◆ **Task statement**
Would you write out the entries below, every one of them, exactly?

◆ **Record extracts**

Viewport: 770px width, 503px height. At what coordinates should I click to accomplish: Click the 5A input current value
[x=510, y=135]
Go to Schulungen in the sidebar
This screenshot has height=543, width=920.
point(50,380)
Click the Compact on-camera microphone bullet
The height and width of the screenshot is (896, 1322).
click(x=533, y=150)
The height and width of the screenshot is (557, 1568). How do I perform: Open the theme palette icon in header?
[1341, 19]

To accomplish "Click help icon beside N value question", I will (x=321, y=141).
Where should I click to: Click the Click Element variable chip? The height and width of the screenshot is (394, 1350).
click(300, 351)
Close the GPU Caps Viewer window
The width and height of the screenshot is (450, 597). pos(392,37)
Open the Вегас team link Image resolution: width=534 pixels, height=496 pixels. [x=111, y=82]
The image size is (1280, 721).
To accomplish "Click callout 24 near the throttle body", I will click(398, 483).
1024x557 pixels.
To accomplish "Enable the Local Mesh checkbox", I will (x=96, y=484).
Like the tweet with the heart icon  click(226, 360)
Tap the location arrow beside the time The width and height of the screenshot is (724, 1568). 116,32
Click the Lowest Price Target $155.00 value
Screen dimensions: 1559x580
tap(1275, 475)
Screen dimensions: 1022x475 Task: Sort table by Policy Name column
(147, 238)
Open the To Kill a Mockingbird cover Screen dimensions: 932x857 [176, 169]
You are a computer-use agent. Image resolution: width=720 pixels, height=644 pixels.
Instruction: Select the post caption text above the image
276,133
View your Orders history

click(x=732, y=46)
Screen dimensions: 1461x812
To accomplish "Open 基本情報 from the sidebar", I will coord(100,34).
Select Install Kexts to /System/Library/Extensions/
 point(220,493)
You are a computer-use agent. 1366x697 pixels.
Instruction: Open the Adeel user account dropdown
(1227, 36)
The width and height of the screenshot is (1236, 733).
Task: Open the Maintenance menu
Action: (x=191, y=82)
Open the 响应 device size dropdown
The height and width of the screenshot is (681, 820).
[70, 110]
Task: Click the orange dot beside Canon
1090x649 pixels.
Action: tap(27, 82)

◆ **Result of this task**
Viewport: 770px width, 503px height. At what coordinates should I click to accomplish: Click the 5A input current value
[x=510, y=135]
Go to Schulungen in the sidebar
This screenshot has height=543, width=920.
point(50,380)
Click the Compact on-camera microphone bullet
The height and width of the screenshot is (896, 1322).
click(x=533, y=150)
The height and width of the screenshot is (557, 1568). How do I perform: Open the theme palette icon in header?
[1341, 19]

To accomplish "Click help icon beside N value question", I will (x=321, y=141).
Where should I click to: Click the Click Element variable chip? The height and width of the screenshot is (394, 1350).
click(300, 351)
Close the GPU Caps Viewer window
The width and height of the screenshot is (450, 597). pos(392,37)
Open the Вегас team link Image resolution: width=534 pixels, height=496 pixels. [x=111, y=82]
The image size is (1280, 721).
To accomplish "Click callout 24 near the throttle body", I will click(398, 483).
1024x557 pixels.
To accomplish "Enable the Local Mesh checkbox", I will (x=96, y=484).
Like the tweet with the heart icon  click(226, 360)
Tap the location arrow beside the time The width and height of the screenshot is (724, 1568). 116,32
Click the Lowest Price Target $155.00 value
Screen dimensions: 1559x580
tap(1275, 475)
Screen dimensions: 1022x475 Task: Sort table by Policy Name column
(147, 238)
Open the To Kill a Mockingbird cover Screen dimensions: 932x857 [176, 169]
You are a computer-use agent. Image resolution: width=720 pixels, height=644 pixels.
Instruction: Select the post caption text above the image
276,133
View your Orders history

click(x=732, y=46)
Screen dimensions: 1461x812
To accomplish "Open 基本情報 from the sidebar", I will coord(100,34).
Select Install Kexts to /System/Library/Extensions/
 point(220,493)
You are a computer-use agent. 1366x697 pixels.
Instruction: Open the Adeel user account dropdown
(1227, 36)
The width and height of the screenshot is (1236, 733).
Task: Open the Maintenance menu
Action: (x=191, y=82)
Open the 响应 device size dropdown
The height and width of the screenshot is (681, 820).
[70, 110]
Task: Click the orange dot beside Canon
1090x649 pixels.
Action: tap(27, 82)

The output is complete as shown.